La numérisation doit, pour nous, être définie par des objectifs de conservation et de diffusion définis par les archivistes. Si des objectifs de rentabilité (courants dans le monde industriel) sont introduits, on risque de voir passer en priorité des documents bien conservés au détriment de documents dont la numérisation est une des rares chances de survie. Cela ne nous semble pas être opportun.
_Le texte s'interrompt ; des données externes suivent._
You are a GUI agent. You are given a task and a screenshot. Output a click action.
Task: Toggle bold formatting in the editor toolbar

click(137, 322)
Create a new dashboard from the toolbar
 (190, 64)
De plus, perdant de leur liberté éditoriale, les conseils généraux risquent de se désintéresser totalement de la diffusion.

La diffusion et surtout sa merchandisation systématique est bien le 2e enjeu.
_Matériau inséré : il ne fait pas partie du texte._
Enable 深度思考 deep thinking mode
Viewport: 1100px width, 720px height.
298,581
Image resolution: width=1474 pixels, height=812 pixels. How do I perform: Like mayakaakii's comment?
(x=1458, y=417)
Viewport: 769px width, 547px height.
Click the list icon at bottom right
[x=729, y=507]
- Tel département qui a déjà numérisé et mis en ligne en accès gratuit, devant l'obligation qui lui serait faite de céder ses Téraoctets d'images aux entreprises qui en feraient la demande ne risque-t-il pas de se dire qu'il y a potentiellement gain à confier la diffusion à ces entreprises car le conseil général éviterait les coûts récurrents de maintenance du serveur voire peut conclure un partenariat qui conduirait cette entreprise (qui elle mettrait en place un accès payant) à lui reverser des royalties...
- Tel autre département qui a déjà numérisé et mis en ligne en accès payant, se trouvant devoir alimenter des concurrents potentiels, risque de passer lui aussi au partenariat évoqué ci-dessus
- Tel autre département qui a déjà numérisé mais pas mis en ligne, risque également de se trouver attiré par ce genre de partenariat pour ne pas avoir à supporter les coûts de diffusion
- Enfin tel département qui n'a rien numérisé ne serait-il pas tenté de confier la diffusion à l'entreprise qui lui aurait numérisé son patrimoine ?
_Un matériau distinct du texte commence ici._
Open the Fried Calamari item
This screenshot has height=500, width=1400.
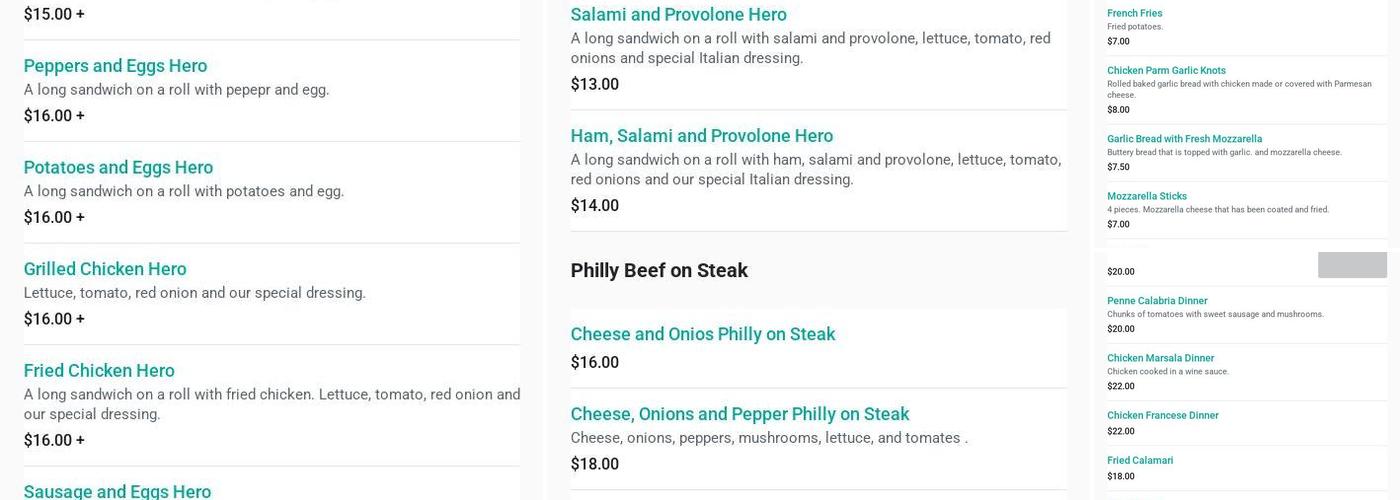click(1140, 461)
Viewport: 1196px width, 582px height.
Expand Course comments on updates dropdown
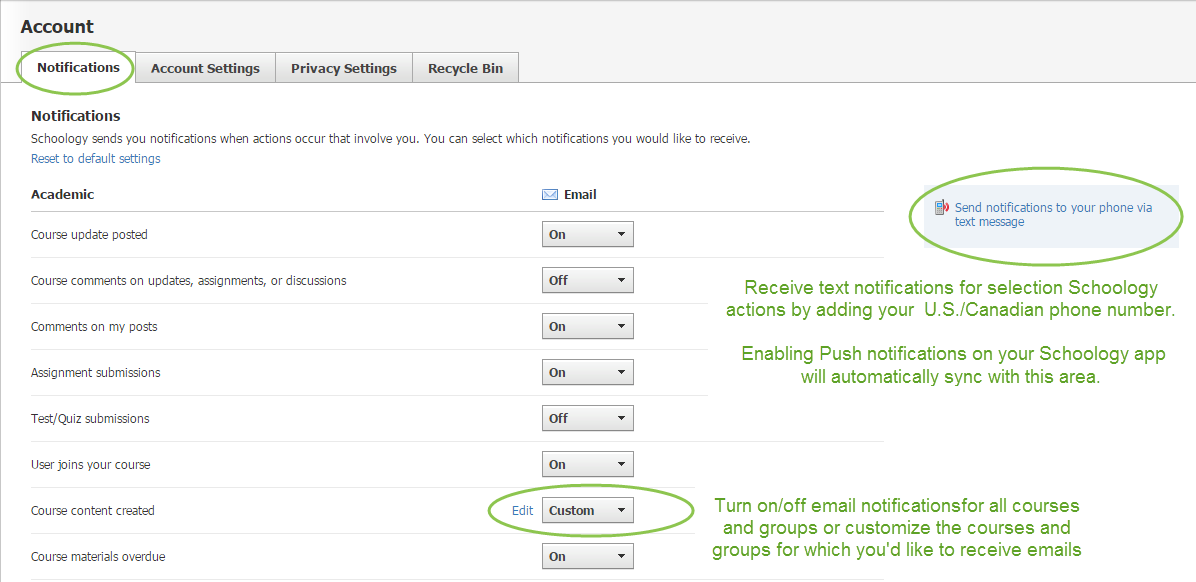point(587,280)
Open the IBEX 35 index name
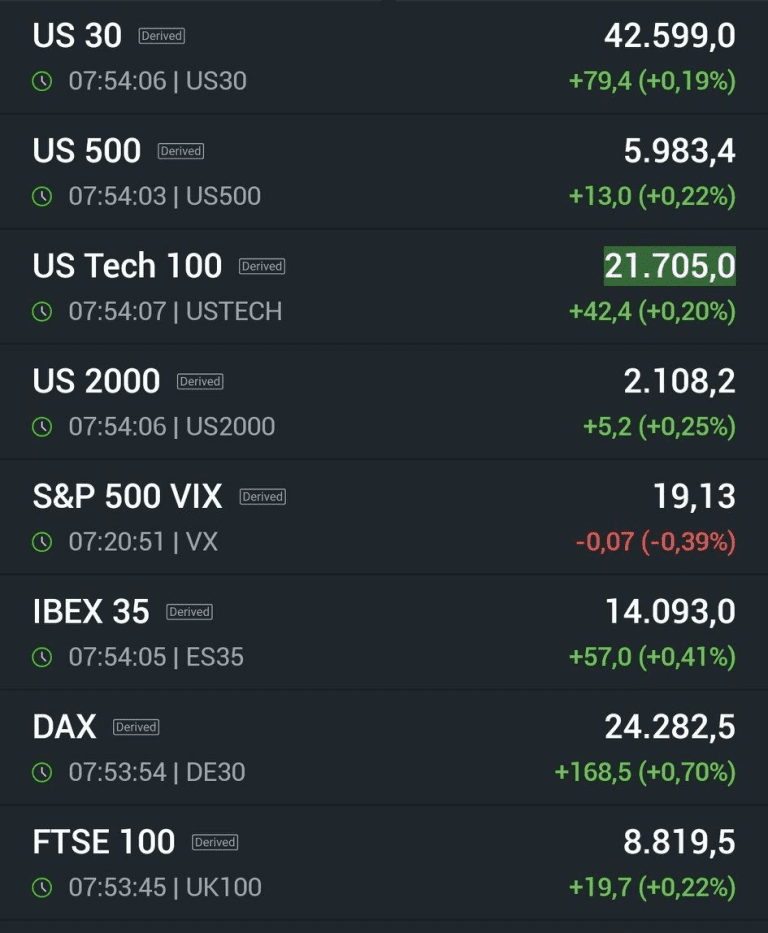 (91, 611)
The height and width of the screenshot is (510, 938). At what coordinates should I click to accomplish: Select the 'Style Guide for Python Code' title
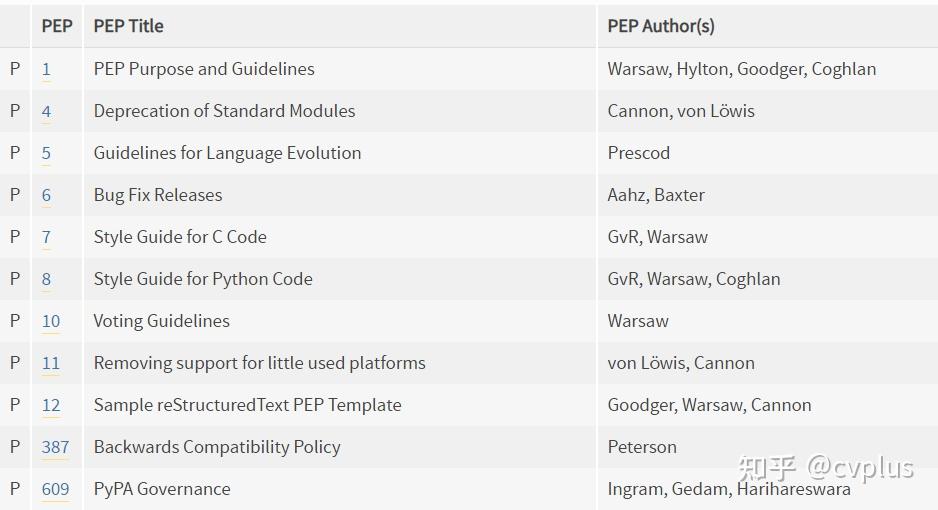[203, 279]
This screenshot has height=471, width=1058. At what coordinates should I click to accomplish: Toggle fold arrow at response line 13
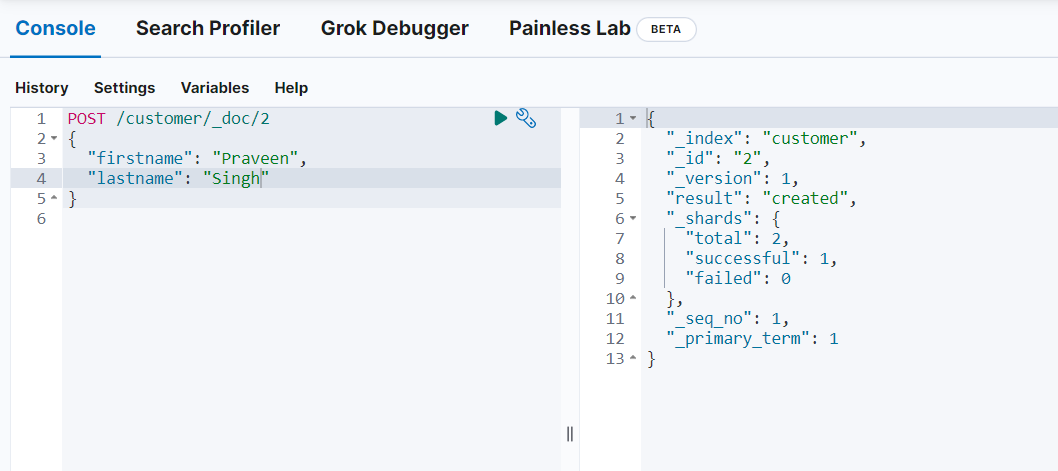point(633,358)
Il y a là et c'est ce que voulait rappeler l'article précédent un grave danger de voir se développer un accès payant aux images, ce à quoi nous somme farouchement opposés. Bien sûr tout ceci n'est qu'hypothèses (néanmoins réalistes) et rien ne serait instantané ni uniforme alors que les conseils généraux sont divisés sur la conduite à tenir. Les entreprises qui auront récupéré des centaines de Téraoctets n'auront peut être également pas l'envie ni la puissance financière et technique de diffuser d'aussi énormes volumes de données.

Enfin il reste le dépouillement. Les archives n'ont pas été mises sous licence Creative Commons même de facto comme le site de l'assemblée nationale, il est donc parfaitement légal que des entreprises publient des dépouillements réalisés par leurs soins. Cela leur permettra surement de compléter la couverture géographique partielle déjà obtenue par des accords de diffusion avec tel ou tel cercle. Très probablement ces entreprises sous-traiteront dans des pays francophones à faible cout de main d'œuvre le dépouillement d'images correspondant à des territoires où elles n'ont pu conclure d'accord avec les cercles locaux.
Le premier souci est la fiabilité du dépouillement, les derniers exemples en date tel que le Livre foncier alsaco-mosellan (du Gothique Allemand du XXe siècle transcrit par des Malgaches) ne sont pas des gages de qualité...
Là où le bas blesse c'est qu'il est illégal pour une association de faire concurrence déloyale à une entreprise et qu'il serait alors facile à une entreprise d'attaquer une association sur la base des articles 1382 et 1383 du code civil. L'entreprise devra démontrer la réalité du dommage à son activité (baisse du chiffre d’affaires par exemple) et le lien de causalité entre l’activité de cette association et la baisse du chiffre d’affaires en résultant pour son entreprise. Le scénario du pire serait la contrainte pour les associations de conclure des partenariats avec toutes les entreprises du secteur qui le demanderaient pour une diffusion de leurs relevés sous le risque de se voir attaquer par elles pour concurrence déloyale si elles continuent leur diffusion gratuite, autonome voire exclusive avec un concurrent... Ca risque de fusiller toute volonté de bénévolat dans le secteur

On est là évidement dans de la fiction mais si je prends la peine de tordre le cou à tous ces fantasmes c'est pour qu'ils ne deviennent pas réalité.